**Activity:** Here are some records; copy every line that holds the word "computer".

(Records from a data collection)

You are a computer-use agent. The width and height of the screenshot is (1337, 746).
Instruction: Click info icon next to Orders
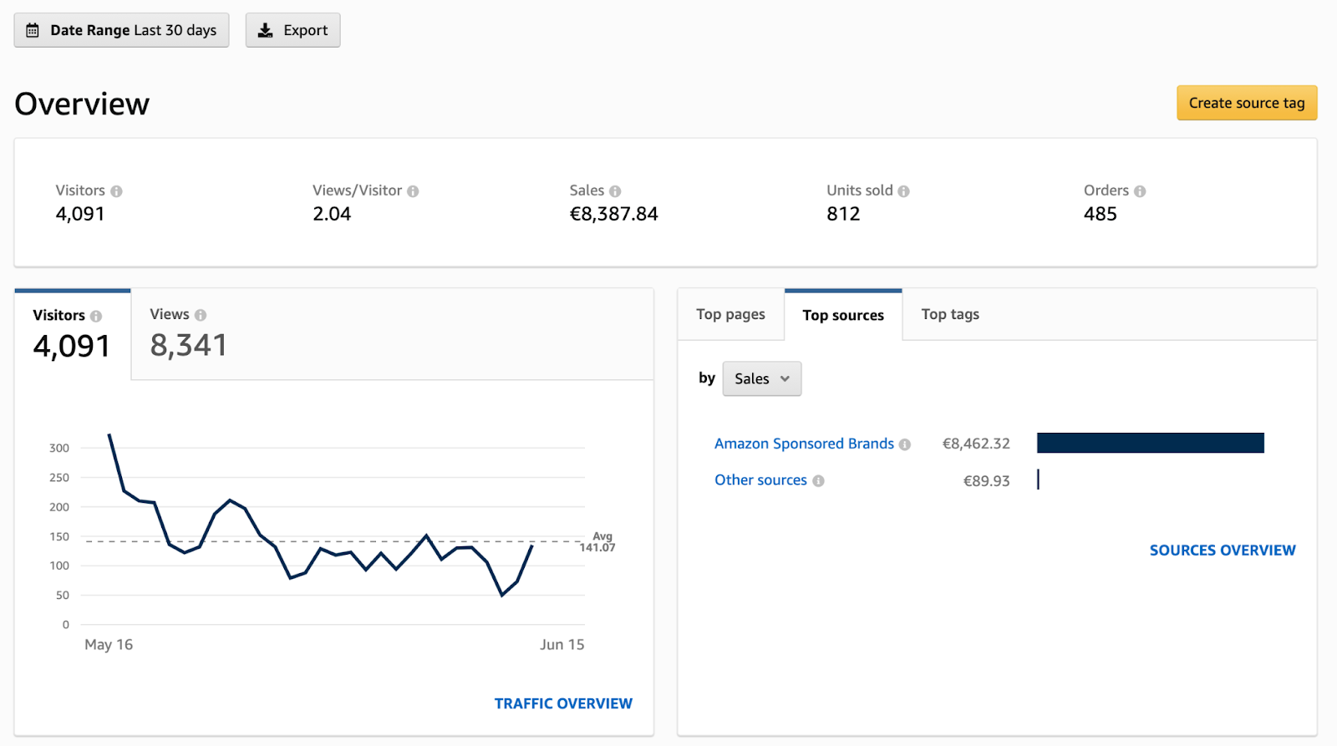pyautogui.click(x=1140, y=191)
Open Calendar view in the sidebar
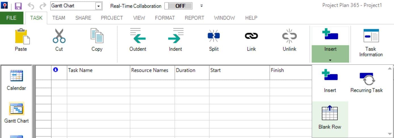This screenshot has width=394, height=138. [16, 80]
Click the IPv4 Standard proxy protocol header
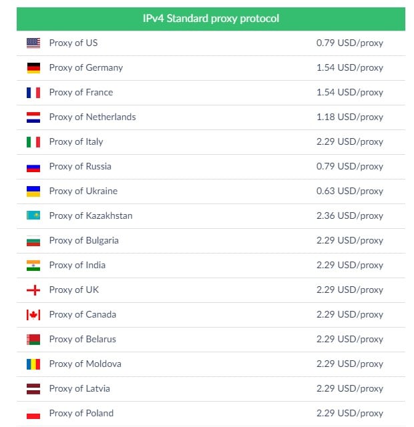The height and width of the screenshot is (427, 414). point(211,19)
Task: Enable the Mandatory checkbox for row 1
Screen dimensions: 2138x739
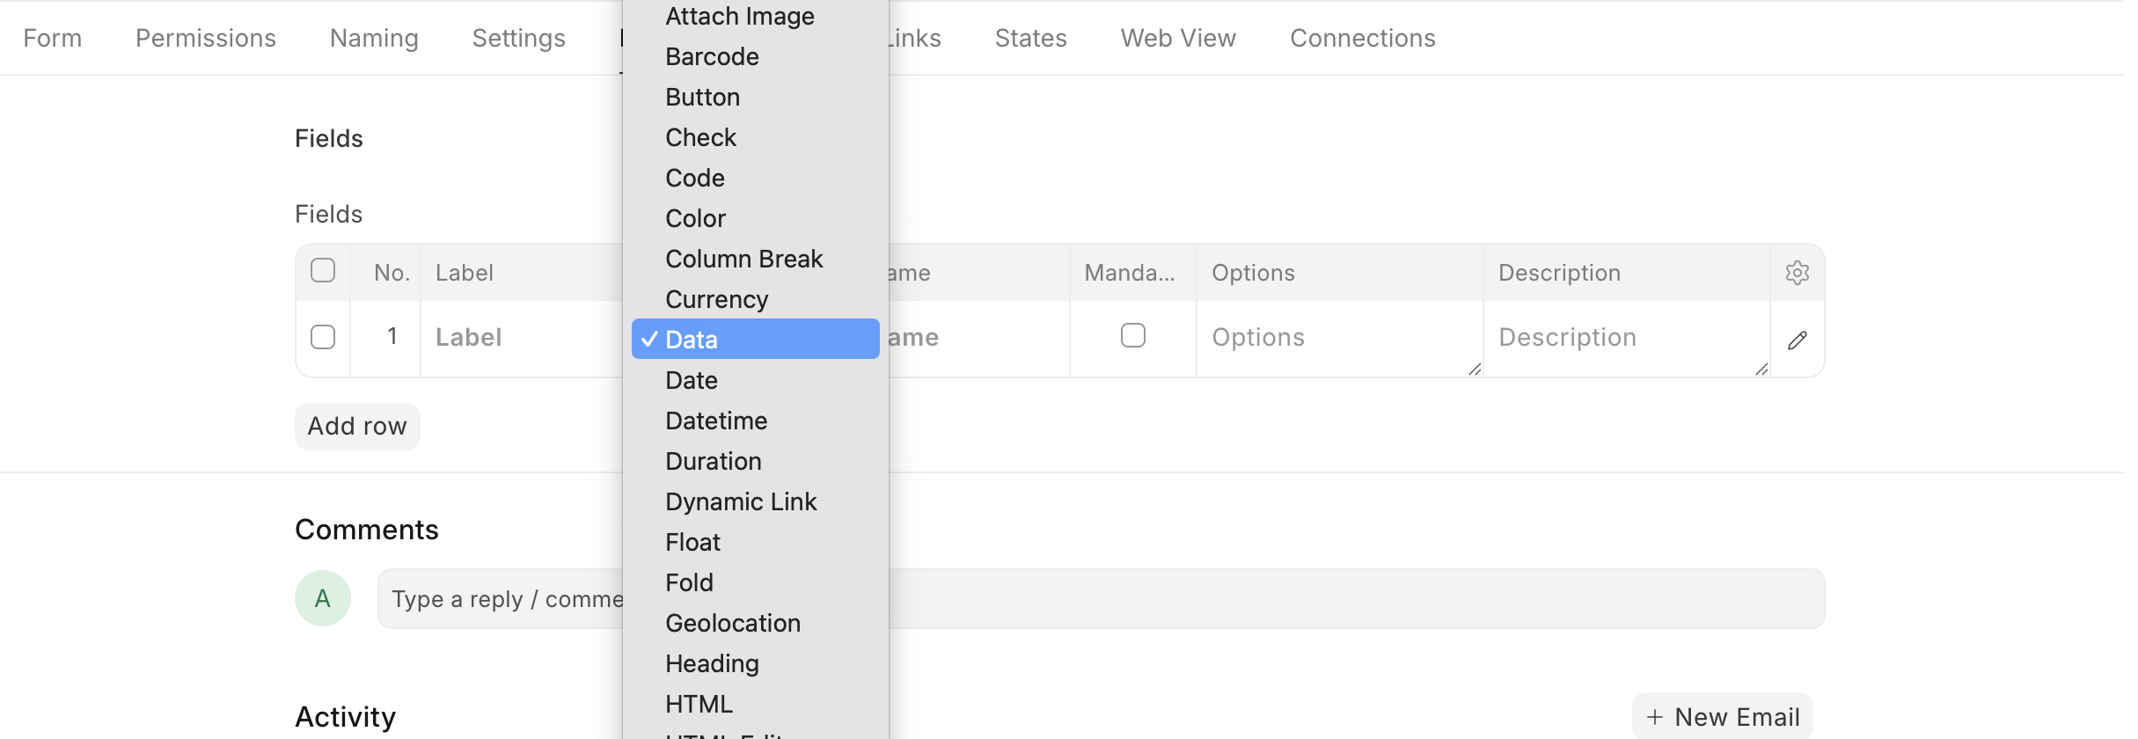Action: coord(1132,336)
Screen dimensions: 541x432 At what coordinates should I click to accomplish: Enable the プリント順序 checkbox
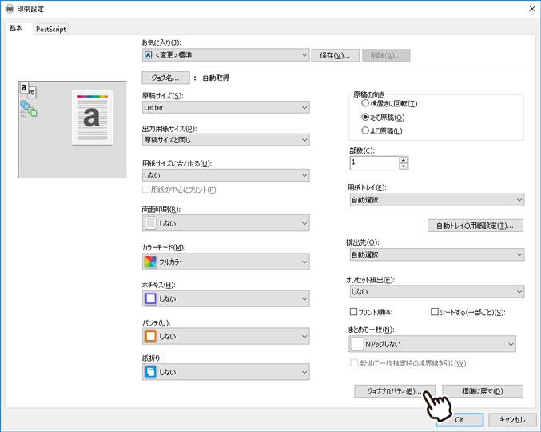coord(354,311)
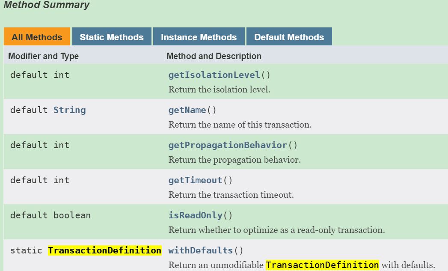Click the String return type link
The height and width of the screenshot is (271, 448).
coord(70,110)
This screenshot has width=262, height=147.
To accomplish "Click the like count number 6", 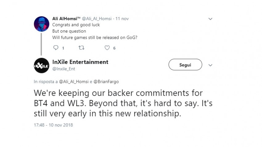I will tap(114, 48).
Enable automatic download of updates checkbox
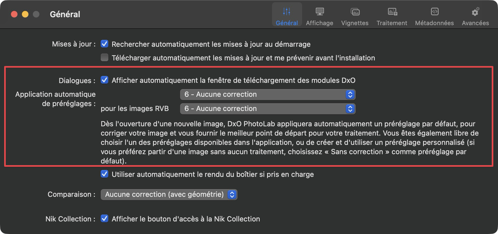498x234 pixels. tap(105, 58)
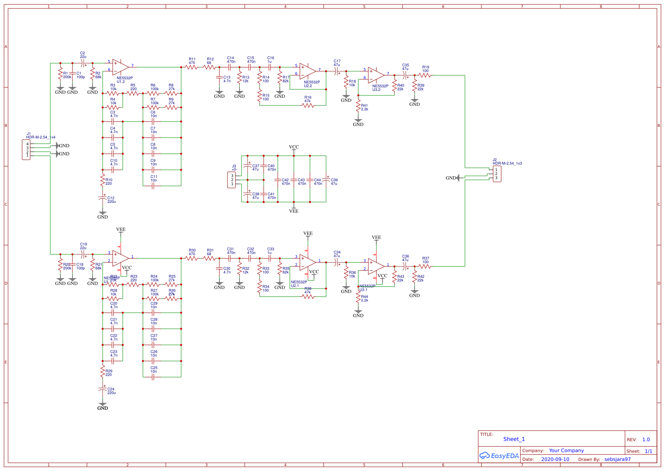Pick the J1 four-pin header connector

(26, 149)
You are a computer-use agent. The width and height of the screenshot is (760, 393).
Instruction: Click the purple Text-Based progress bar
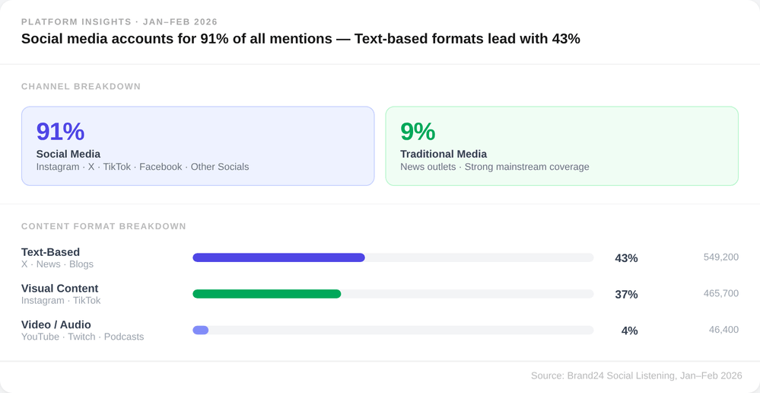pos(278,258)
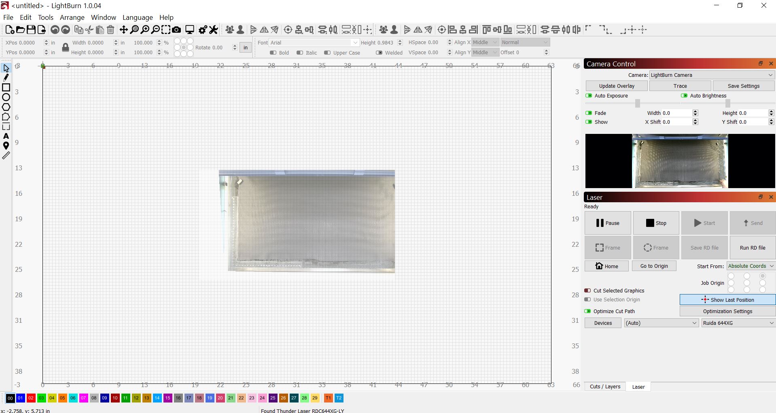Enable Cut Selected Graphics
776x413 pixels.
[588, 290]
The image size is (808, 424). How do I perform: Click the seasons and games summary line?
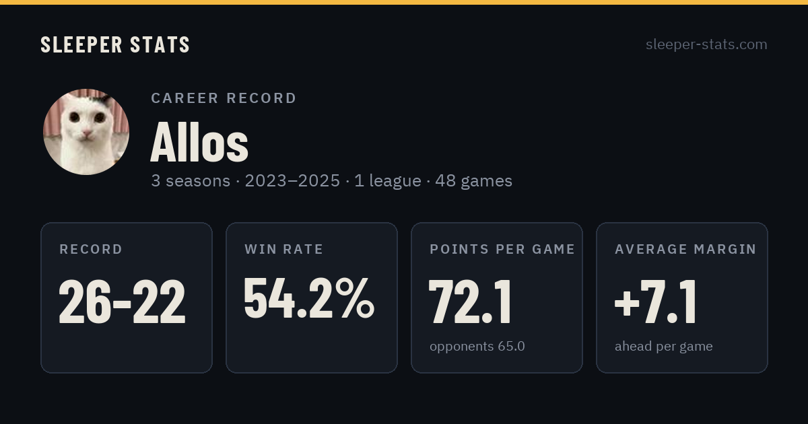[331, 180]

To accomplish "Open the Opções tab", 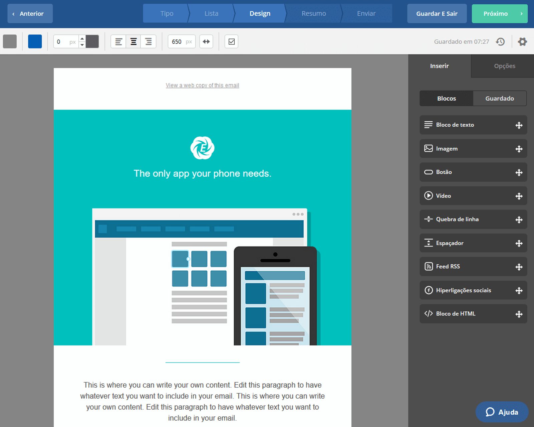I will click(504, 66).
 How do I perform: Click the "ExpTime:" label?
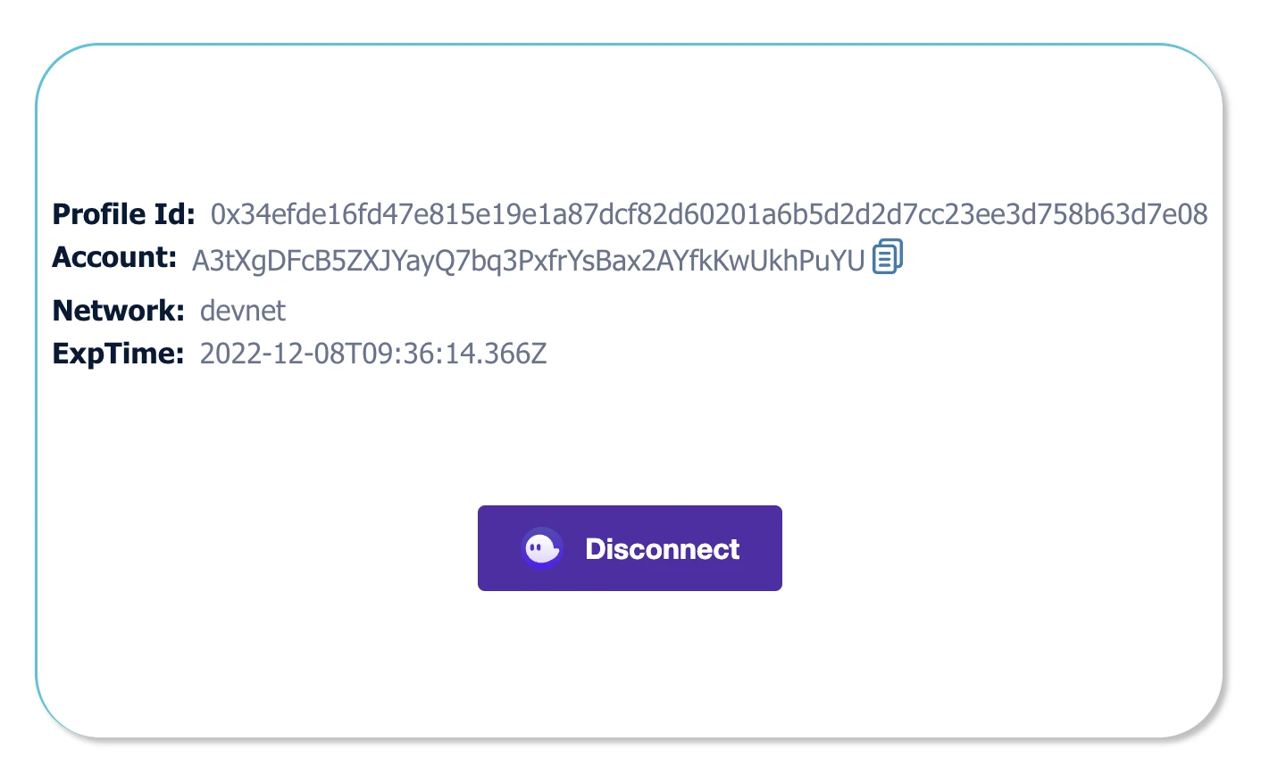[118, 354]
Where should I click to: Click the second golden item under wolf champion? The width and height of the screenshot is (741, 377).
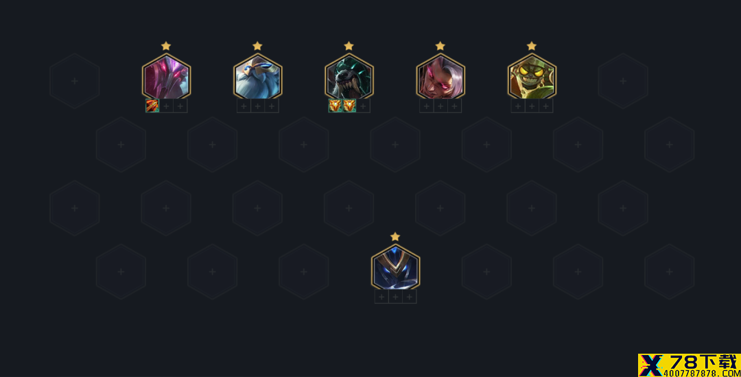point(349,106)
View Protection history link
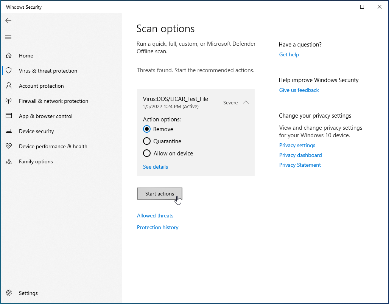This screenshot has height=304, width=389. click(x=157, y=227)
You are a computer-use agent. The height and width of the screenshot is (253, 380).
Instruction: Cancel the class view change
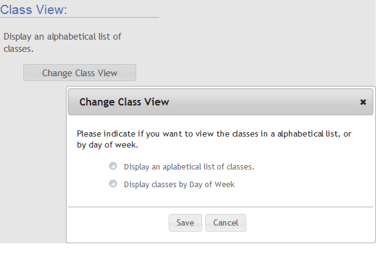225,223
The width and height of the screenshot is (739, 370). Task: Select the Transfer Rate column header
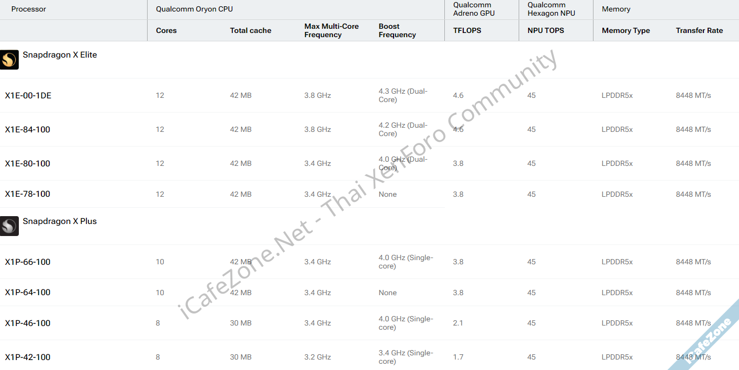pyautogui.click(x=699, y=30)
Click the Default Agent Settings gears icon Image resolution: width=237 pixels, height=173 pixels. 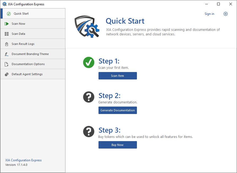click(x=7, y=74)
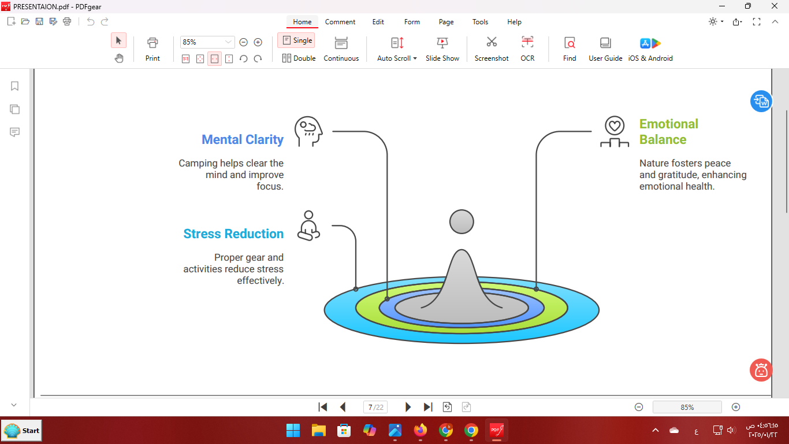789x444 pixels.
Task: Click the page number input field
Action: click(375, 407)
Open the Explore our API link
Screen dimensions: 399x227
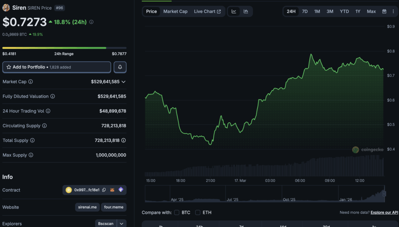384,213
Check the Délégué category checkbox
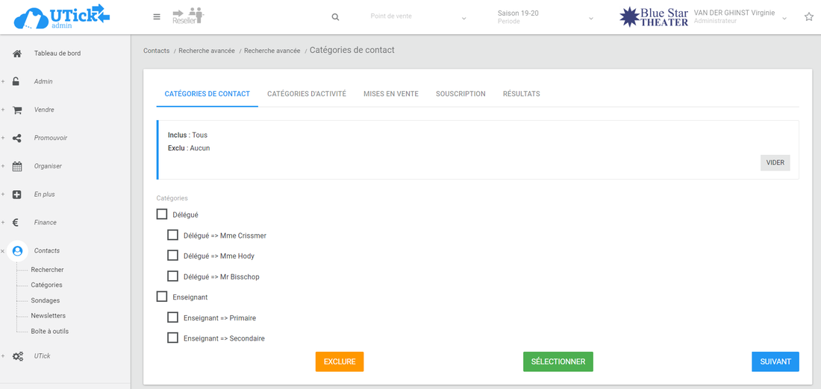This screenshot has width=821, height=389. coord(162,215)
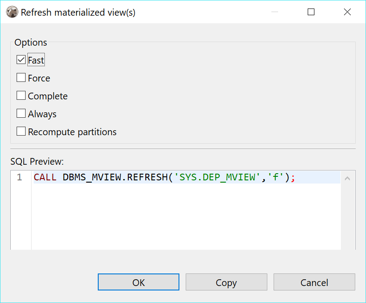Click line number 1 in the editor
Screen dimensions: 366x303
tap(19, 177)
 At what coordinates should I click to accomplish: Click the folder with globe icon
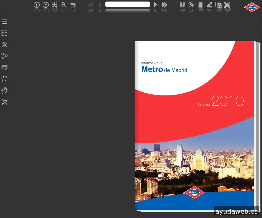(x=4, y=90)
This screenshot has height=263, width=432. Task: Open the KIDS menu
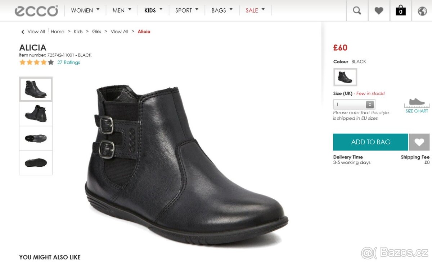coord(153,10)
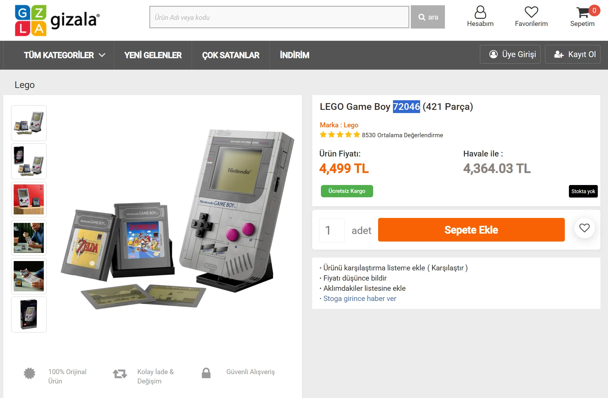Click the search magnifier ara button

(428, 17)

**Finished task:**
You are a computer-use agent. The width and height of the screenshot is (1337, 746).
You are a computer-use agent. The width and height of the screenshot is (760, 393).
You are a computer-use agent. The height and width of the screenshot is (253, 380).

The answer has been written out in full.